Dear Dr. Neimeyer–
My husband died just over a year ago, so on January 1st I will start my second year without him, and I am not looking forward to it. It’s not that I am immobilized by grief, as I have gotten better across the months in that department, and actually feel pretty good and function pretty well when I am visiting our children across the country or traveling with friends. It’s just that I feel lost and listless at home, even though there are 100 things I need to be doing–from cleaning out closets through straightening the garage to finding something to do with my time. But it all just feels overwhelming, and so I just watch TV or curl up in bed. My friends tell me I have to stay busy, but its not that easy.
So my question is, do you have any practical advice for me so I can turn over a new leaf in the year to come?
There’s a reason for the season, as they say, as the dawning of a New Year, if approached thoughtfully, can signal a time of renewal. It sounds like you have processed your grief and retained a capacity to live well and stay connected to others–at least when not at home. So perhaps with the turning of the calendar page you can also, as you say, turn a new leaf and cultivate the new shoots of possibility that may be germinating beneath it. Here are a few principles to guide your practice as you do so.
1. Reinvent your world. As your home seems to be your “Twilight Zone,” consider brightening it in some way.
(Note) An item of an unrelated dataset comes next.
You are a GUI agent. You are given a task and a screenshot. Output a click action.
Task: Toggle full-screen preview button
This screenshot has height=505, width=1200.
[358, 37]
You might literally introduce translucent and airy window treatments, for example, or experiment with new lights in the rooms in which you spend the most waking hours. Change things up: Rearrange the furniture to create a different feel to the space, paint a room. There are home designers who specialize in working inexpensively with what you already own to create a fresh environment that can surprise and delight by configuring existing furniture and decor in different ways. It can be surprising what a difference a modest change in our living space can make.
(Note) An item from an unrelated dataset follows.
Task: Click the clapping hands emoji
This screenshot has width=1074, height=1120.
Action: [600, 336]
2. Invite people in. Especially if you try any of the above tips, but even if you don’t, have a few friends over for hors d’oeuvres or desserts, to “reclaim your space” for the life you want. Perhaps you can even throw a “house re-warming” party, after the chill cast over the home by your husband’s death. Set a trend with this, perhaps rotating monthly among the homes of those in your friendship circle, and rebuild bonds where these have grown frayed from neglect.
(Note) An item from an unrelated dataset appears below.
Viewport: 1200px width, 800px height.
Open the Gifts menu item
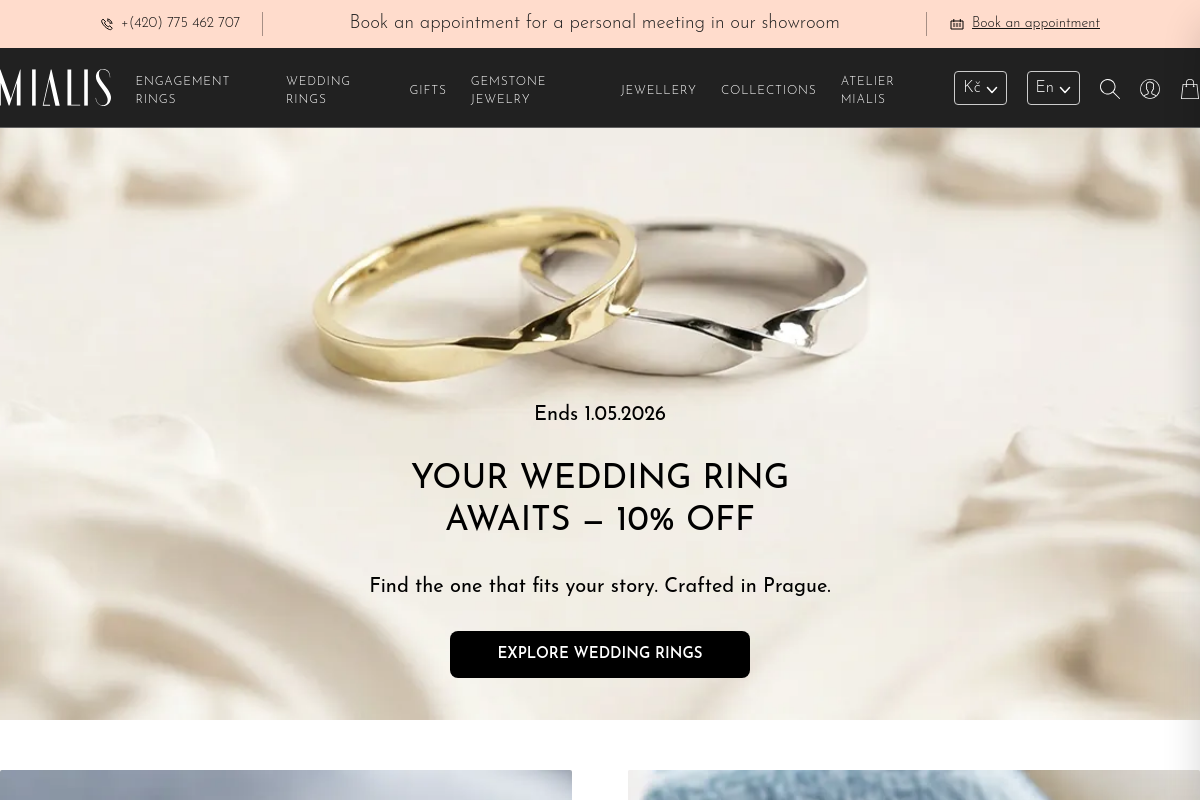(428, 90)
3. Set process goals. Life requires maintenance, of course, and not all tasks are as potentially eye-catching as remodeling your living room. So when tackling that garage or closet, or even the routine and “invisible” tasks of cleaning bathrooms, paying bills, and the like, set a timer or play a series of favorite songs to mark 15 or 30 minutes, during which you’ll stay on task, giving yourself permission to discontinue when the time is up. You can always return to the task the next day for a similar interval until the job gets done. Setting this sort of “process goal,” rather than only giving yourself “credit” for completion, can help you side-step unfair self-criticism and overcome task avoidance as you make incremental progress.
4. Track your successes. Many of us keep a To-Do list, but the problem is that as the list becomes long, our feeling of being overwhelmed grows large. And this is understandable: if we were presented with a warehouse full of food that we had to eat in our lifetimes, most of us would give up before taking the first bite! Instead of listing everything that needs attention, keep a list of tasks accomplished, and post it on the refrigerator or in some other prominent space. The results can then serve to encourage rather than discourage future initiative.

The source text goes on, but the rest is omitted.